If I remember right...the electric outlet/tv jack sits in there too. (25 RSS) Maybe a short drawer!


----------



## Y-Guy (Jan 30, 2004)

I went out and looked, it appears I have enough clearance for a normal Outback length drawer in our setup, the current drawers don't go all the way back, looks like they have about 3-4" of a spacer behind them.








Drawer in the closed position, note the extra space behind









Middle drawer open, bottom closed. Need to mount brace supports above the current supports in order to put in drawer glides.

If I wasn't setting up my wifes new laptop I'd head off to Lowe's to find the parts.


----------



## Cats4Nat (Jan 28, 2004)

Definitely send pictures when you finish Y-Guy.

Also in the 25RS-S, I think the bottom open door under bathroom sink is wasted ...it barely clears the toilet and hard to put things in there when hinges on bottom. We dont use it for dirty laundry as it was intended I guess.

We plan to put hinges on left side by tub so door will open like a DOOR!

David


----------



## George and Marg (Feb 20, 2004)

Just completed conversion of tip out drawer on my 2003 25 RSS this weekend. Extended drawer approximately 4 more inches beyond the standard lenght with no difficulty. Given that there are 2 hinges left over, if you are going to modify your bathroom sink cupboard, why not use the left over hinges from the drawer modification.

George and Marg


----------



## KellerJames (Jan 19, 2004)

Not meaning to toot my own horn, but this was the first mod I did on my 21RS. Full length drawer with full extention glides. Works great. Used 1/2" birch plywood and 1/8" mtrl. for the bottom which is rabbited into the side pcs. Just like a real cabinet drawer. I too could not understand why Outback didn't do this at the factory. I'll try to post pics this weekend.

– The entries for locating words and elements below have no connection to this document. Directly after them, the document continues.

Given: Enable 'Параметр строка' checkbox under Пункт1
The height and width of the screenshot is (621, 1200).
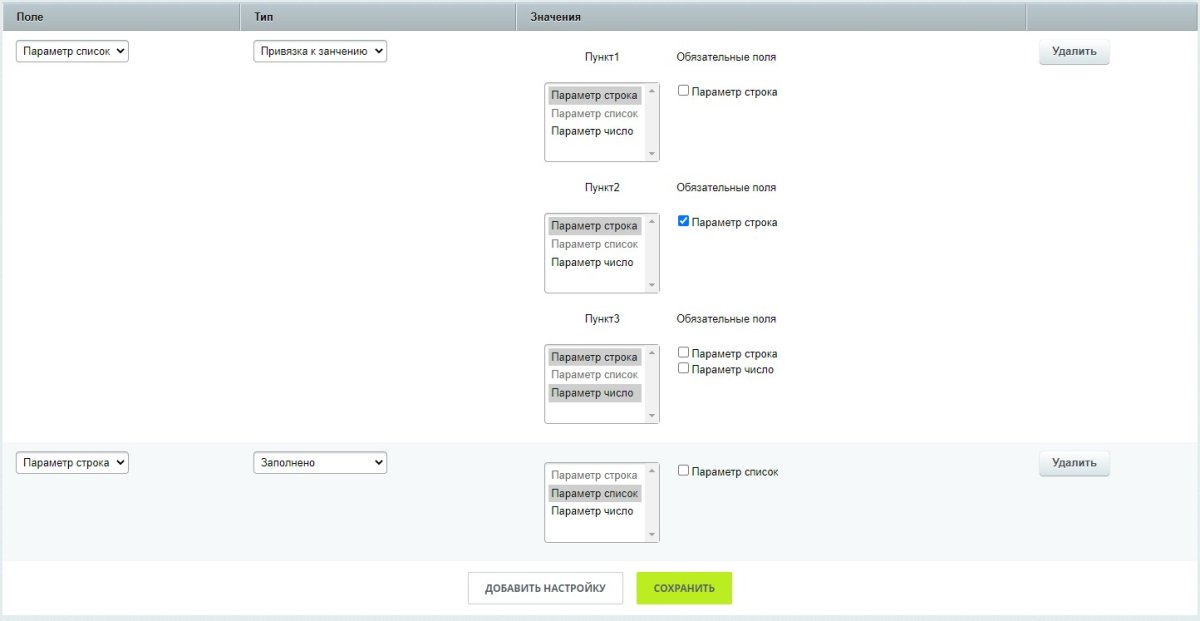Looking at the screenshot, I should tap(684, 91).
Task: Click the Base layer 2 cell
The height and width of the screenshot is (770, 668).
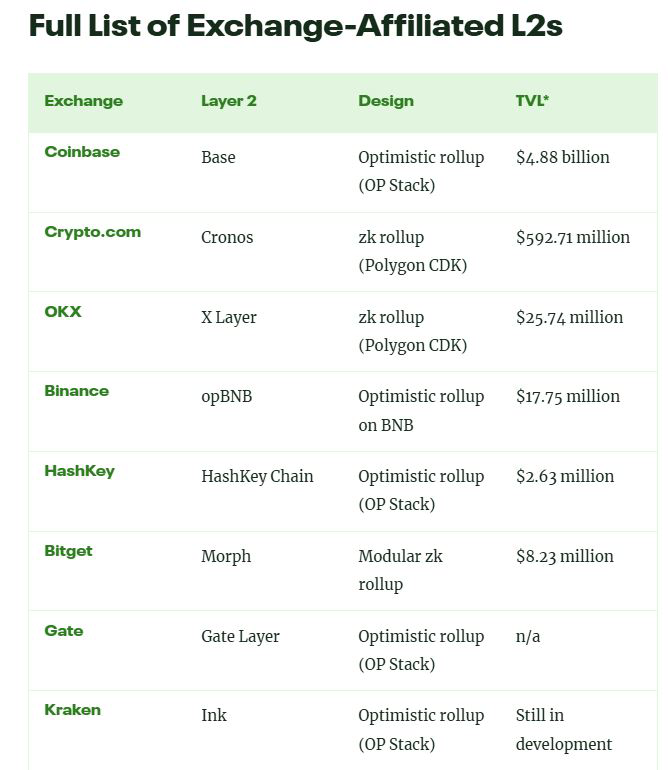Action: [218, 157]
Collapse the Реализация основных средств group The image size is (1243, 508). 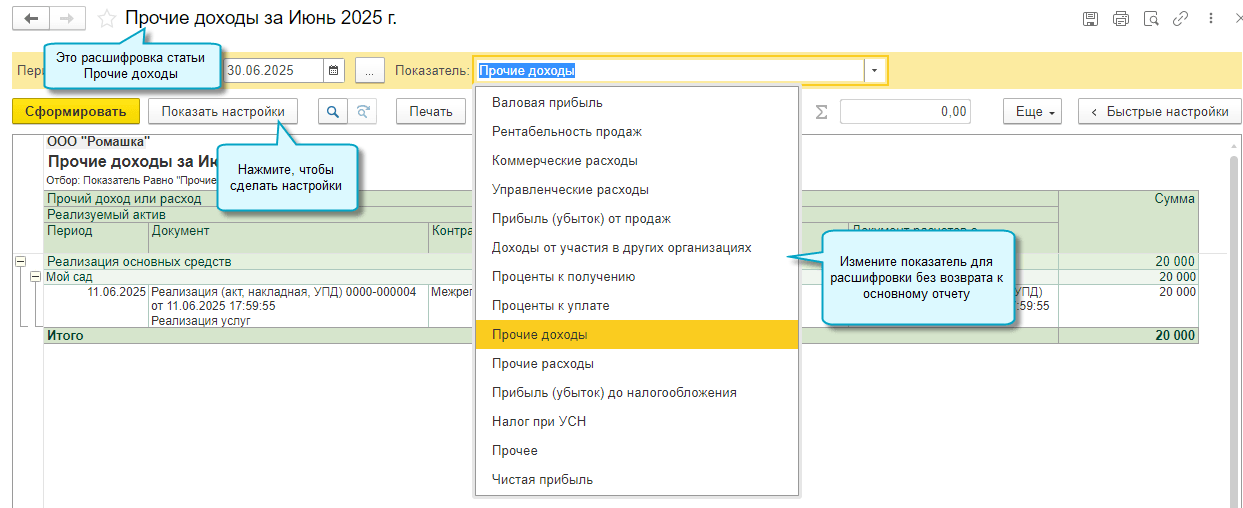pos(19,262)
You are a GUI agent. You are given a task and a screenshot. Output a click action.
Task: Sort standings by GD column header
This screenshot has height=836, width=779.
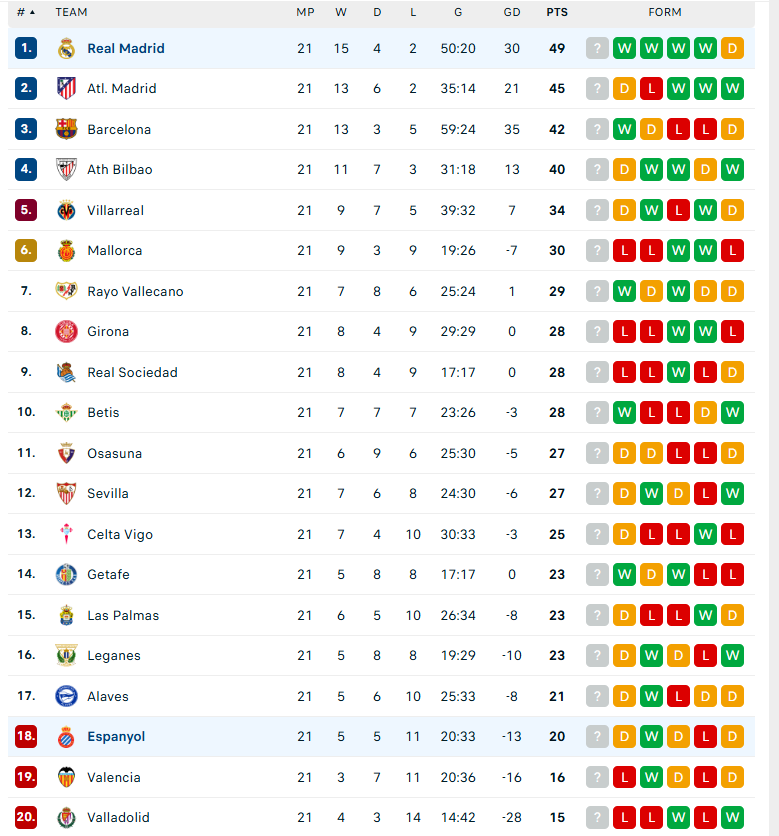[x=512, y=12]
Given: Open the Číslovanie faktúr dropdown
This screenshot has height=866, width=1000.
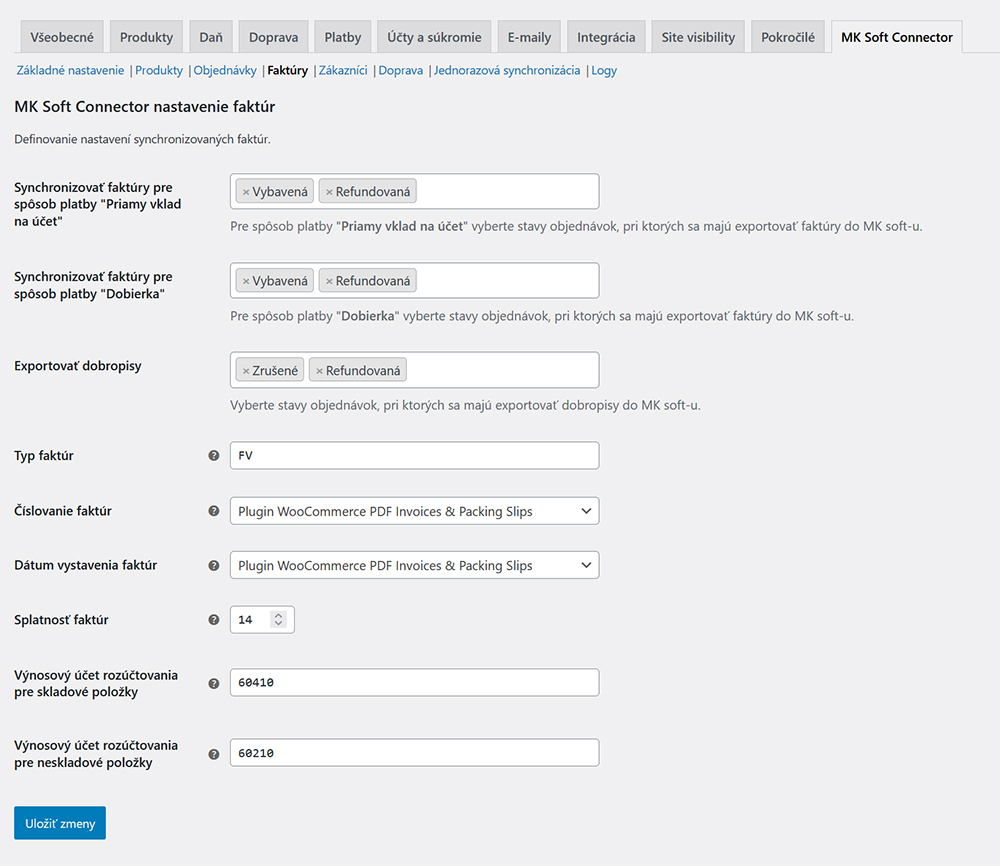Looking at the screenshot, I should point(414,511).
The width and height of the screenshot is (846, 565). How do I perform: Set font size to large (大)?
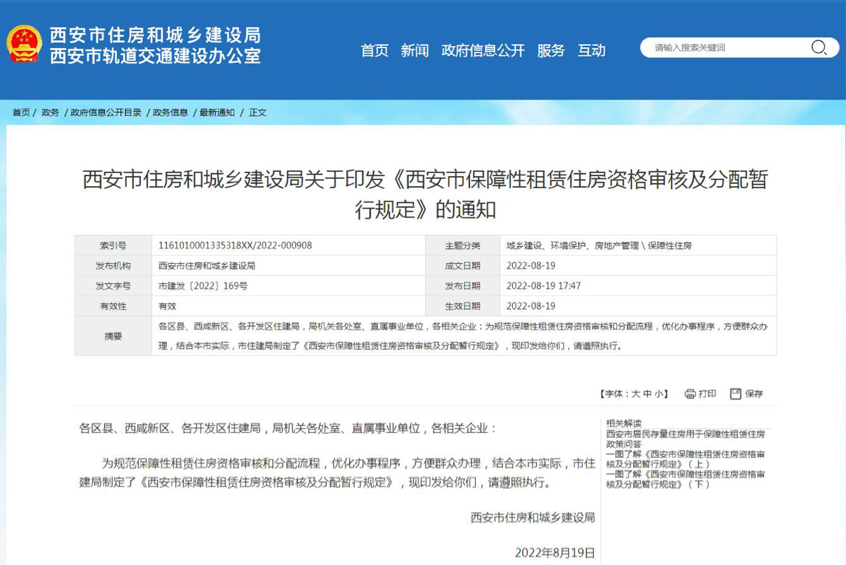pos(635,394)
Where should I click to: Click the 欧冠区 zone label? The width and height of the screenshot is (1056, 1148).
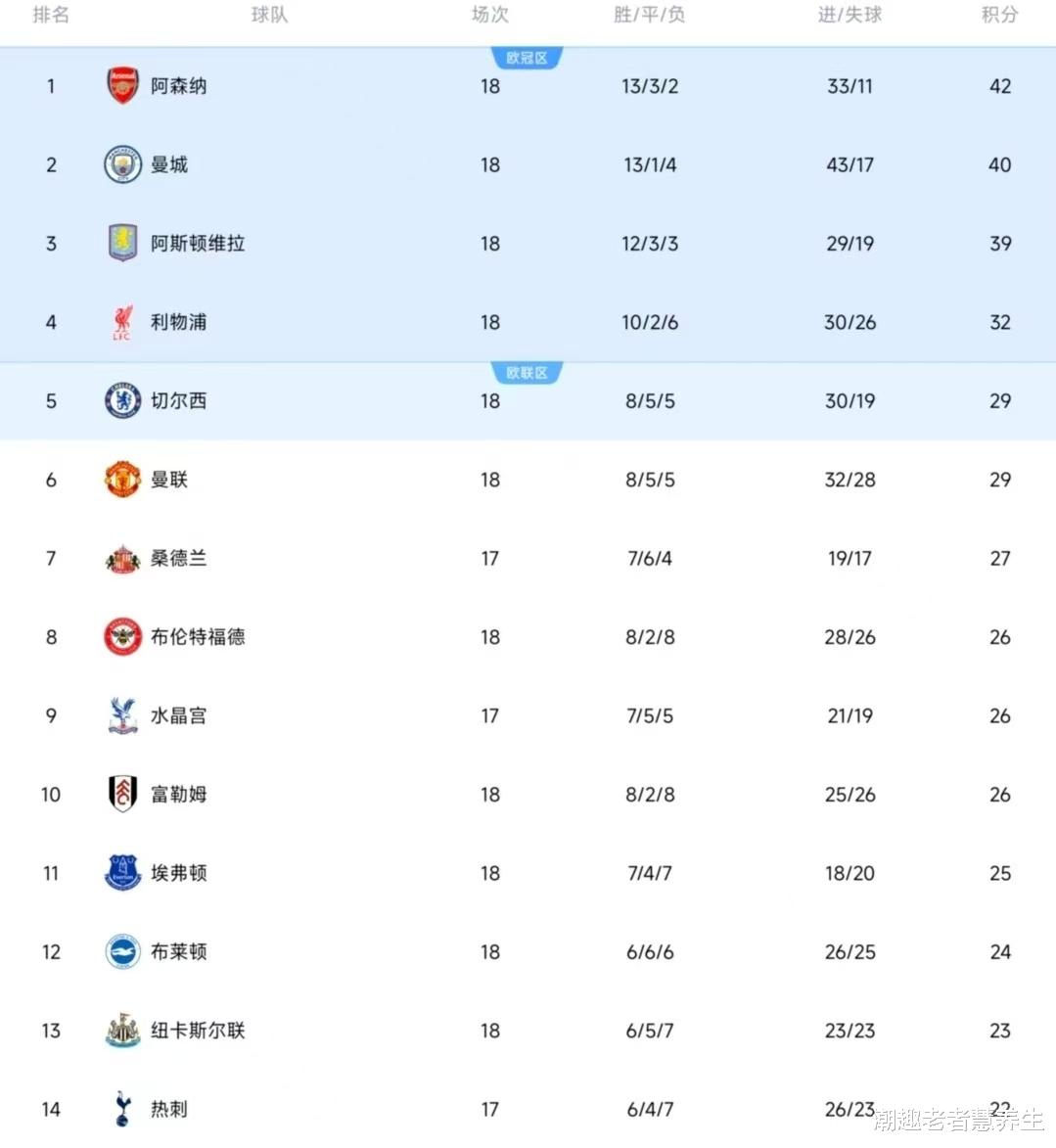point(527,59)
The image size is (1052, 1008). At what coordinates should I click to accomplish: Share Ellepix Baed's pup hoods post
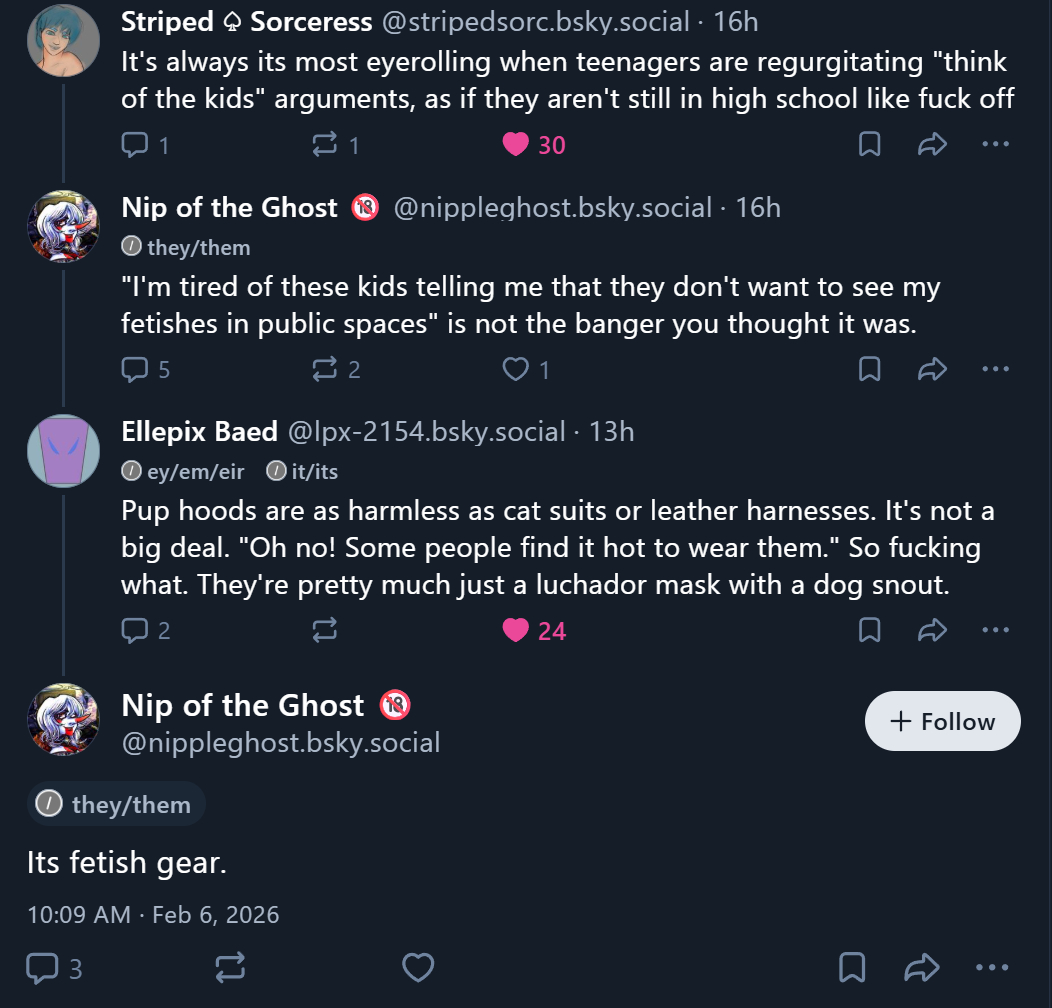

Also in my 21RS, there is a small carpeted step below the rear bed slider. Took that out and made one slightly larger and stained it to match the floor. Carpeted the top which is now hinged for storing shoes, sandles or what ever. I matched the carpet to the forest green colors that are in the Outback. Looks great and works well. Pics this weekend (hopefully).


----------



## aplvlykat (Jan 25, 2004)

thats a good idea on the step, is it alright to copy the idea. Unfortunatly my wife likes the flip down and the bathroom laundry door and will not let me touch them, I am still working on her, one battle at a time.








Kirk


----------



## NDJollyMon (Aug 22, 2003)

I kinda like the tip out...but sometimes when I close it too fast, the things in it just fly out into the drawer below. Maybe I'll attempt to make a drawer.


----------



## NWcamper2 (Mar 28, 2004)

We have a 25 RS-S and were wondering about that step...wondering if it had anything under it... Might as well utilize all available space. 
Our step is fully carpeted. If it's not glued on we could reuse the carpet to use on the top of the box when built. In thinking on it though you could probably use a carpet sample...cheap enough too.

How hard was it to pull up? Is there flooring under it?

Have any pics of your converted step? 
TIA


----------



## Y-Guy (Jan 30, 2004)

NWcamper2 said:


> We have a 25 RS-S and were wondering about that step...wondering if it had anything under it...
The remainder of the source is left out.